Just weeks into the start of the 2022 campaign - and with his form very good after a productive winter - Moriarty was riding Rás Mhaigh Eo with EvoPro Racing and and was hit by Covid again - "which really knocked me on my arse".
Moriarty then raced in Europe in April, May and into the first weekend on June - that period when he was really learning the ropes and grappling with the step up, including completing the five-stage Ronde de l'Oise (2.2) in France.
But then some of the team, at their base in Belgium, came down with the Covid - though not Moriarty - and Evo Pro Racing was forced out of the Tour d’Eure-et-Loir (2.2) in France in June and Rás Tailteann immediately after it. That was a major blow for all involved. Even the riders who did not fall ill were sidelined due to quarantine rules at the time around close contacts. It was the last week in July before Moriarty was back racing in Europe.
Looking back, he says he knows he made some mistakes along the way. Going to to France to ride two one-day races last April, when he should have given himself more time after contracting Covid-19 in Mayo in March was one such moment.
"When you're racing in the Alps against the likes of your Thibaut Pinots, even at the best of times that's not going to be easy," he said. "I was a long way sub-par there and that continued for maybe three weeks. And that probably doesn't do your confidence any good.
"There was one evening in a kermesse in Belgium when I just had no legs at all and I went home that evening and I said to myself 'I'm really going to have to pull the finger out big time'. I just said to myself 'you're all in here now, you have to give it a go'.
"I think that evening I found particularly mentally hard. But after that I was fairly on the ball. If you look at the results, you'll see DNFs but every one of them tells a story. The ones at the start of the year… I wasn't really at the races. But I was there or thereabouts as the year progressed, I came around and I was happy enough with how things went."

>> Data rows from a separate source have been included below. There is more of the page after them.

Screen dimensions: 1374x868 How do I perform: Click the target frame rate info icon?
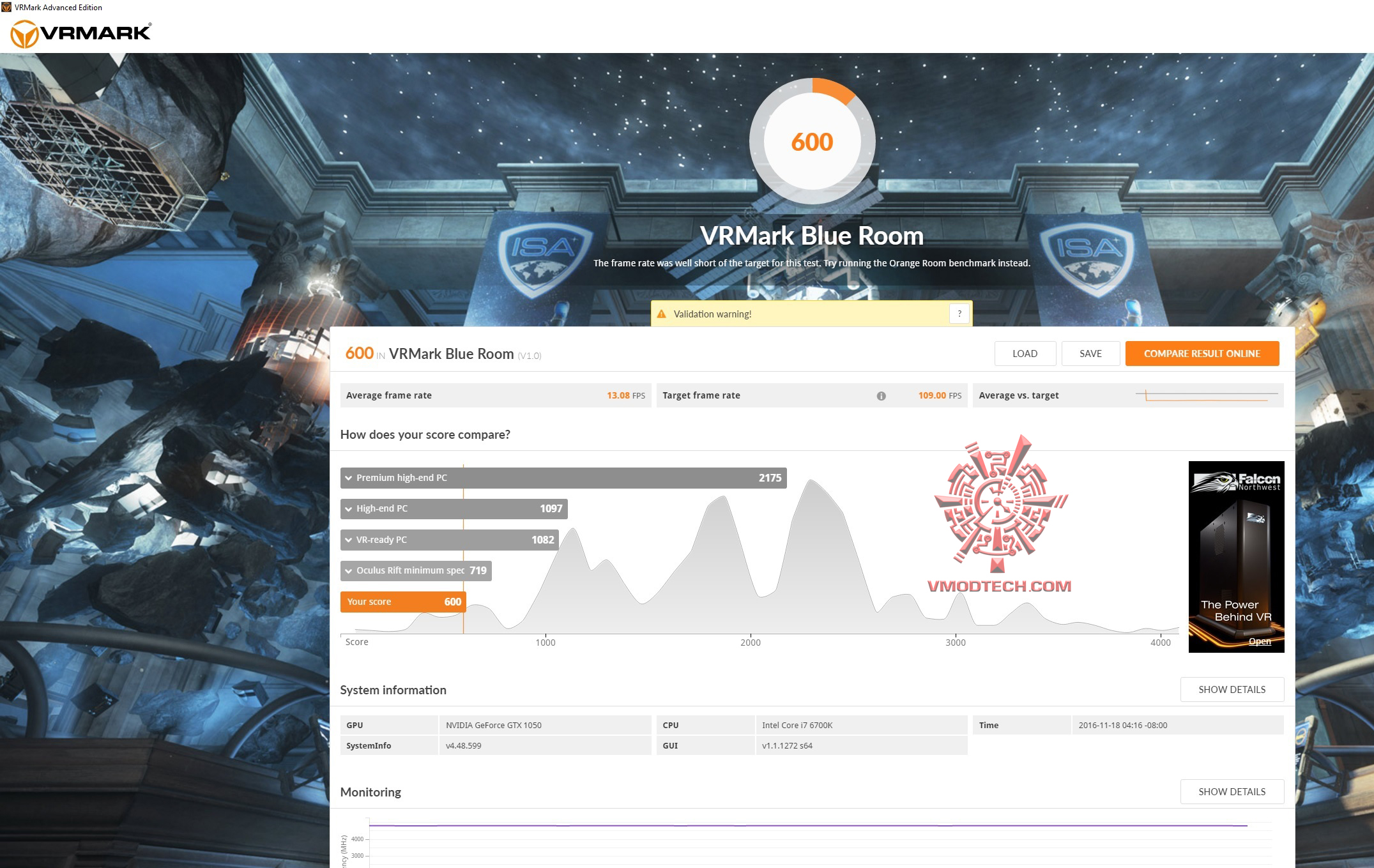click(x=881, y=396)
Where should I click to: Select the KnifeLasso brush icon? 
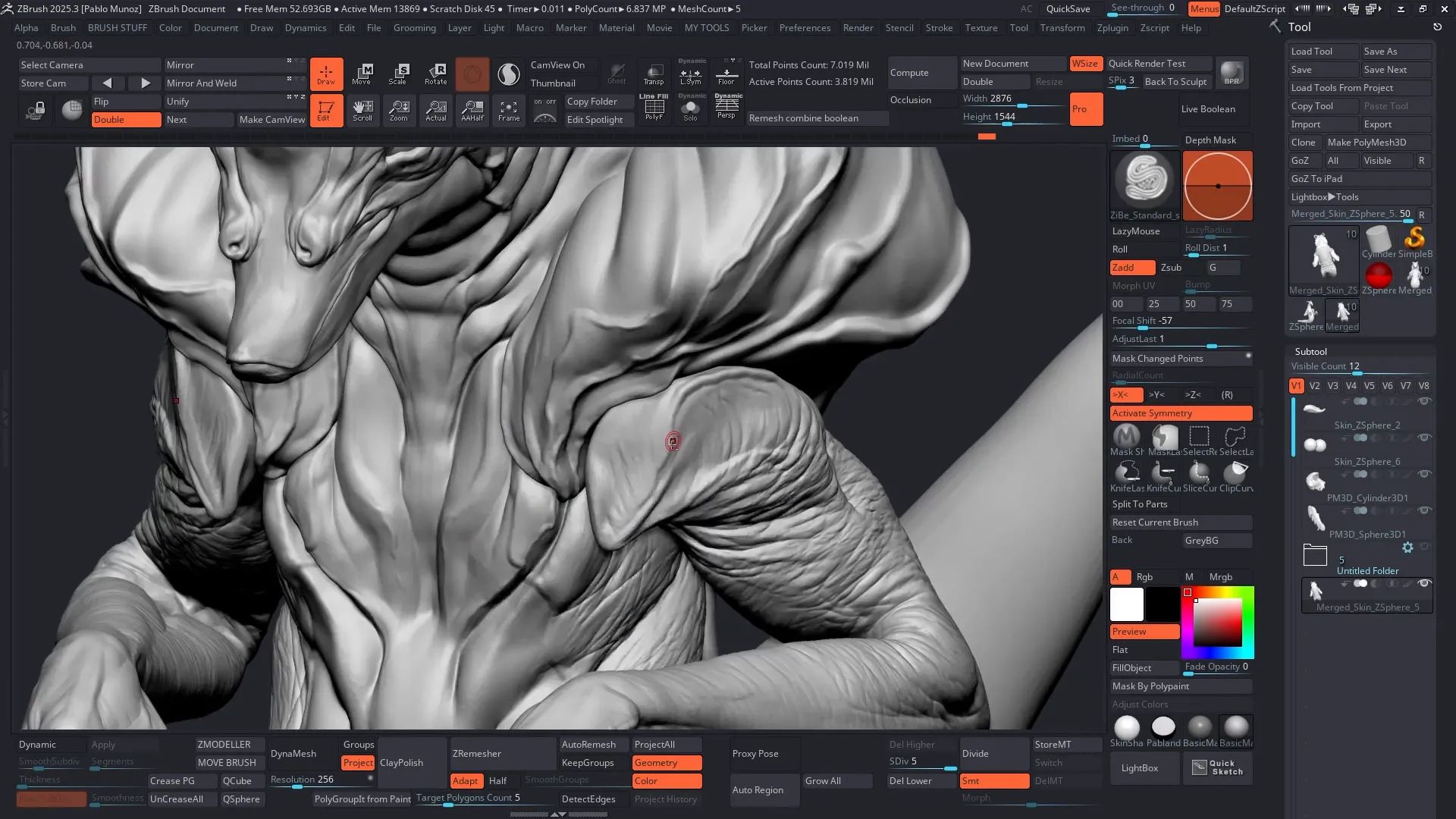(1127, 473)
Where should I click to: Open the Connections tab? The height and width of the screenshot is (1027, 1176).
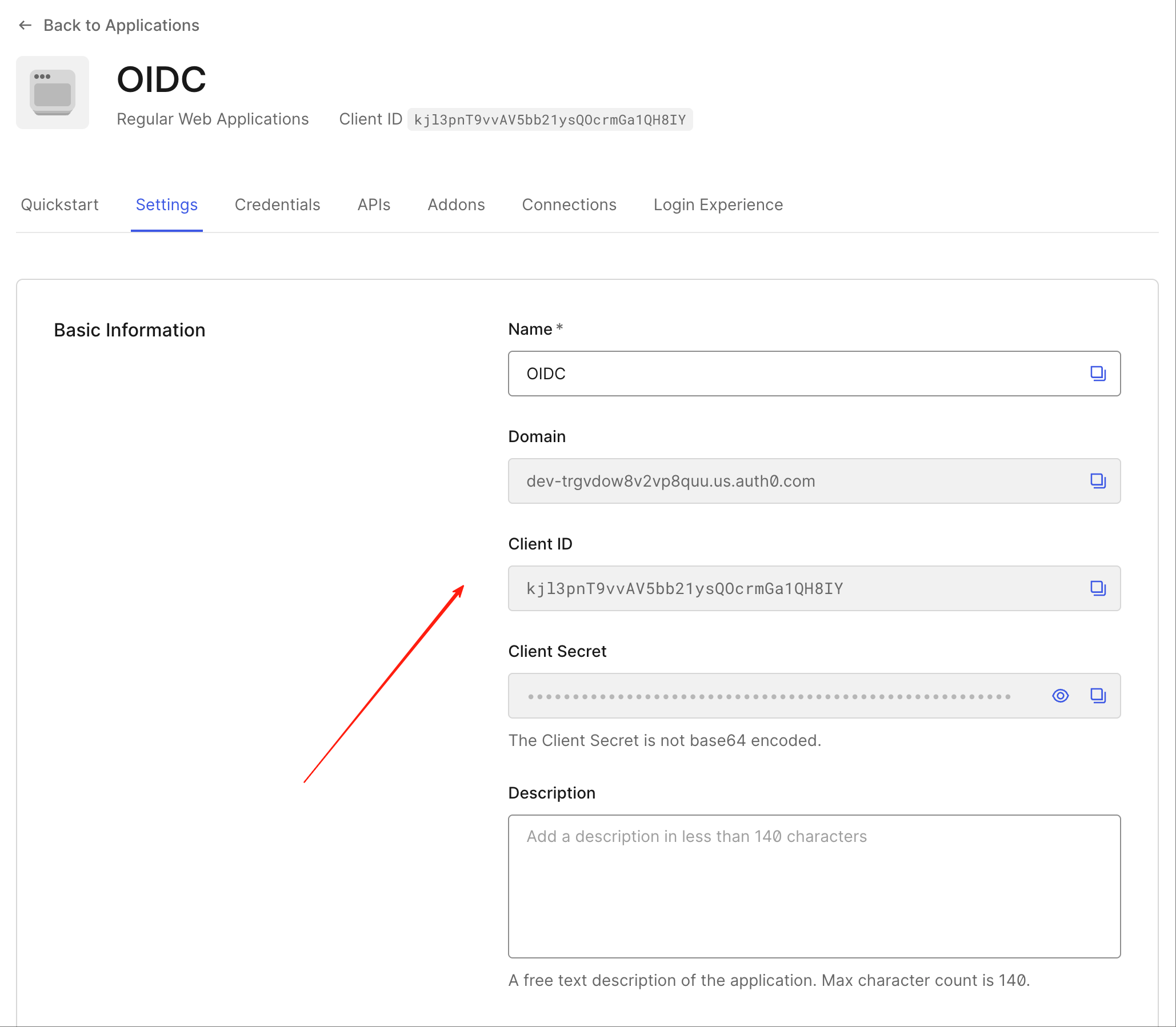pyautogui.click(x=569, y=204)
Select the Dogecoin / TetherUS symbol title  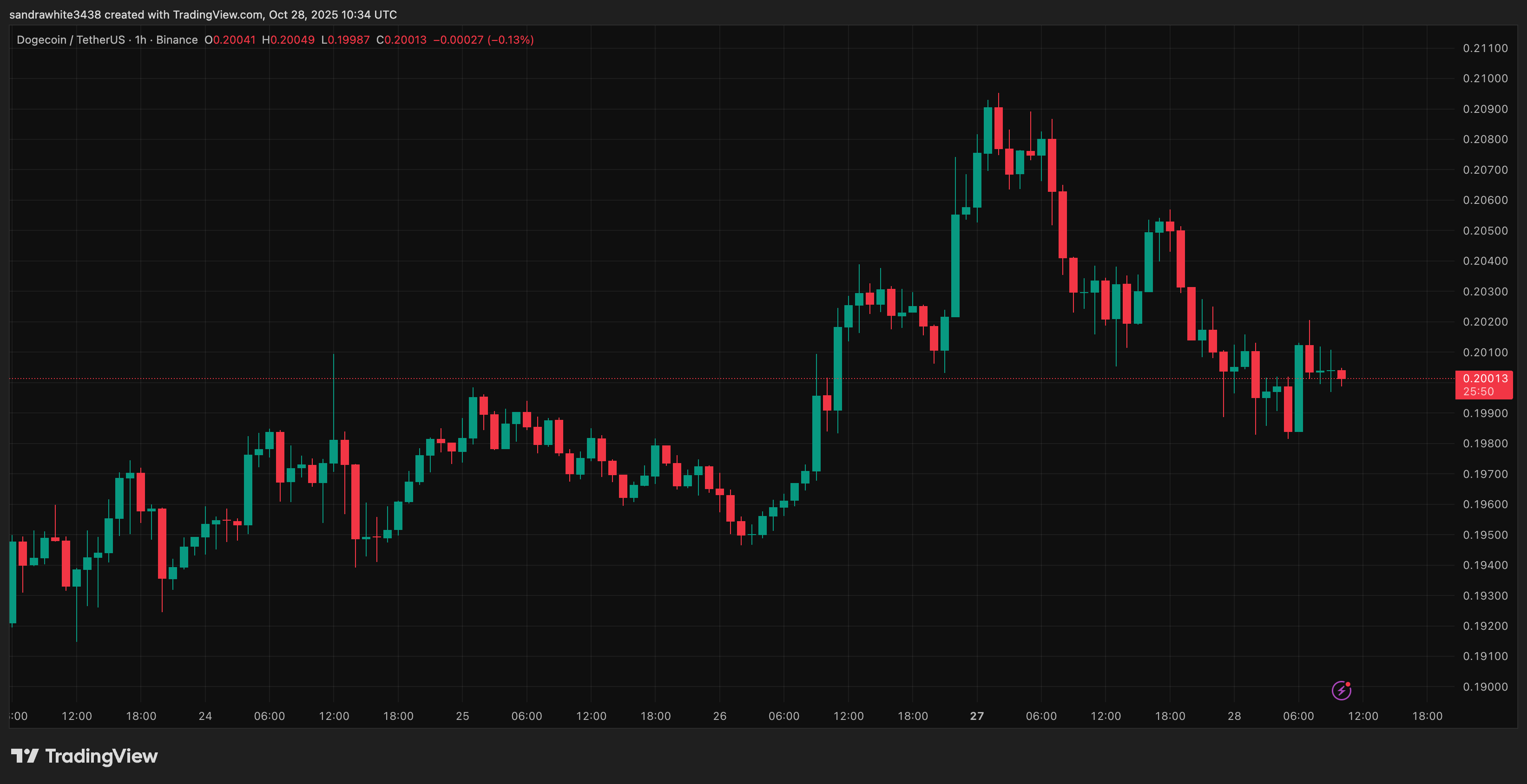(x=71, y=39)
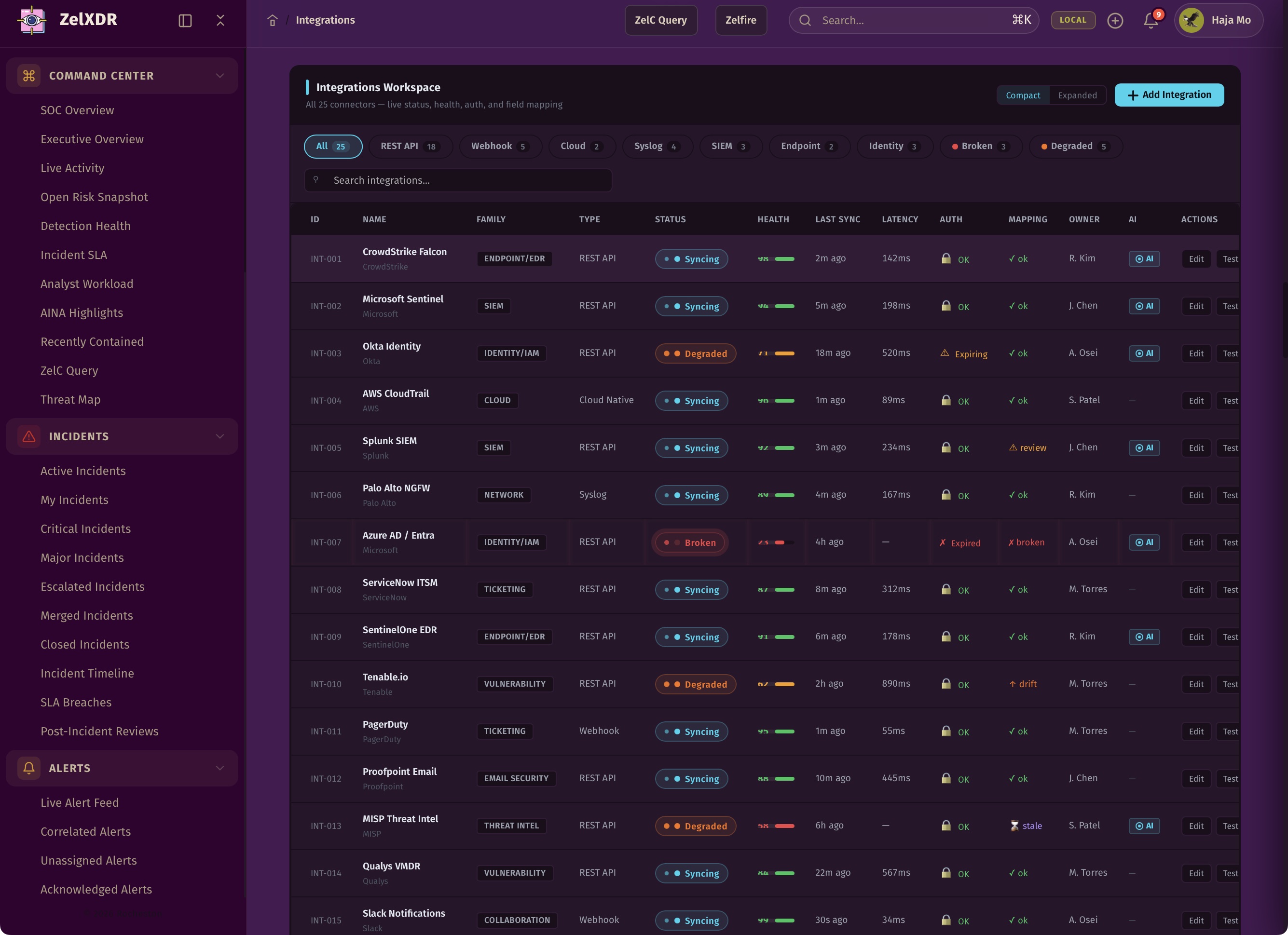Select the Compact view toggle
The height and width of the screenshot is (935, 1288).
(1023, 95)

Looking ahead, and still aged just 20 years and with two more seasons left in the U23 ranks, Moriarty says he would love to gain selection onto the Irish team, especially for Tour de l'Avenir. That dream will have to wait another year as Ireland won't have a team at the race this season.
He will race on home roads in 2023 with Manor West Tralee BC, getting his campaign underway at the Lacey Cup in March - "the world championships for Kerry riders". After that he will look to Rás Mumhan and Rás Tailteann and after the season is done it may be time to take up that place at university with he has deferred to date. But mostly, after so may interruptions and an eye-opening season last year - during which he really feels he developed - he wants a clear run at racing "and just see where that takes me".